Title : Innovative and sustainable processes for producing low-alcohol craft beer
Abstract:
Breweries increasingly face the dual challenge of meeting consumer demand for authentic low‑ and no‑alcohol beers while also ensuring product safety and aligning production practices with sustainability goals. In response to these pressures, we present an integrated and scalable technological route that combines high‑temperature fermentations using Saccharomyces cerevisiae Kveik strains, vacuum dealcoholization, and targeted hop‑aroma supplementation (Spectrum®, HyperBoost®). Fermentations conducted at 40°C significantly accelerate metabolic activity and thereby shorten production throughput, offering clear advantages for small and medium breweries seeking to optimize tank occupancy and energy use. Subsequent ethanol removal under reduced pressure minimizes thermal stress, preserving delicate aroma compounds and limiting the formation of heat‑derived off‑flavours. Throughout the workflow, we monitored key technological and sensory parameters—including alcohol content, foam stability, turbidity, and volatile profiles—from wort to the final packaged beer.
Because dealcoholization inevitably strips aroma-active molecules, the strategic addition of hop extracts proved essential for restoring the fruity, citrus‑forward notes and enhancing body and drinkability in the finished product. These benefits, however, come with measurable trade‑offs: certain extracts negatively affected foam retention and contributed to increased haze formation, highlighting the need for careful process tuning to balance aroma impact and physical stability. Pasteurization, introduced to ensure absolute microbiological safety, further modulated the hop-derived aroma profile, slightly attenuating its intensity but offering undeniable operational advantages for producers.

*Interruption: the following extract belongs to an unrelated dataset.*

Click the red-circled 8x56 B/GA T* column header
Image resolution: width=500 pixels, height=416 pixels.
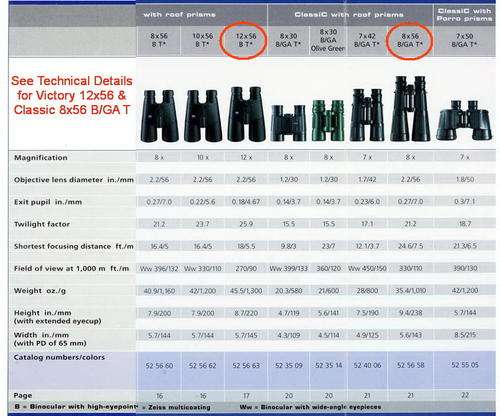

Overall, our results show that vacuum distillation is a suitable and accessible technique for small breweries, hop‑aroma supplementation is indispensable for flavor recovery in dealcoholized beers, hop extracts influence foam and bitterness, and pasteurization—despite modest aroma reductions—remains a robust safety measure.
This work was supported by the NRRP (Mission 4, MUR, Italy), funded by the European Union – NextGenerationEU (Project Code: P2022JEFNF).